Hirzebruch classes and motivic Chern classes for singular (complex) algebraic varieties

In this paper we study some new theories of characteristic homology classes for singular complex algebraic varieties. First we introduce a natural transformation T_{y}: K_{0}(var/X) -> H_{*}(X,Q)[y] commuting with proper pushdown, which generalizes the corresponding Hirzebruch characteristic. Here K_{0}(var/X) is the relative Grothendieck group of complex algebraic varieties over X as introduced and studied by Looijenga and Bittner in relation to motivic integration. T_{y} is a homology class version of the motivic measure corresponding to a suitable specialization of the well known Hodge polynomial. This transformation unifies the Chern class transformation of MacPherson and Schwartz (for y=-1) and the Todd class transformation in the singular Riemann-Roch theorem of Baum-Fulton-MacPherson (for y=0). In fact, T_{y} is the composition of a generalized version of this Todd class transformation due to Yokura, and a new motivic Chern class transformation mC_{*}: K_{0}(var/X)-> G_{0}(X)[y], which generalizes the total lambda-class of the cotangent bundle to singular spaces.

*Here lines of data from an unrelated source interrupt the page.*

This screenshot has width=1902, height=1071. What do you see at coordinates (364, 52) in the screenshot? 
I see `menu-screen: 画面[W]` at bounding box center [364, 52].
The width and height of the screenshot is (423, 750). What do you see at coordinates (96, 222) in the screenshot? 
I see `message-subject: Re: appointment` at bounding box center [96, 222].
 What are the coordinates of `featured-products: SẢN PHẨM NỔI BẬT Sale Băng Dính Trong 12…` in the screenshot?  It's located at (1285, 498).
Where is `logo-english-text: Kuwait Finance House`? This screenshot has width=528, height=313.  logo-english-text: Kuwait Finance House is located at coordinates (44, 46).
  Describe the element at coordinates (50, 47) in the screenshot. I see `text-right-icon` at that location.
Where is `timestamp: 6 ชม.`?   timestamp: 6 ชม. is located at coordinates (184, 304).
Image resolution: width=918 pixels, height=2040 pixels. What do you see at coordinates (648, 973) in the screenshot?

Here G_{0}(X) is the Grothendieck group of coherent sheaves, and the construction of mC_{*} is based on some results from the theory of algebraic mixed Hodge modules due to M.Saito. In the final part of the paper we use the algebraic cobordism theory of Levine and Morel to lift mC_{*} further up to a natural transformation mC'_{*} from K_{0}(var/X) to a suitable universal Borel-Moore weak homology theory. Moreover, all our results can be extended to varieties over a base field k, which can be embedded into the complex numbers.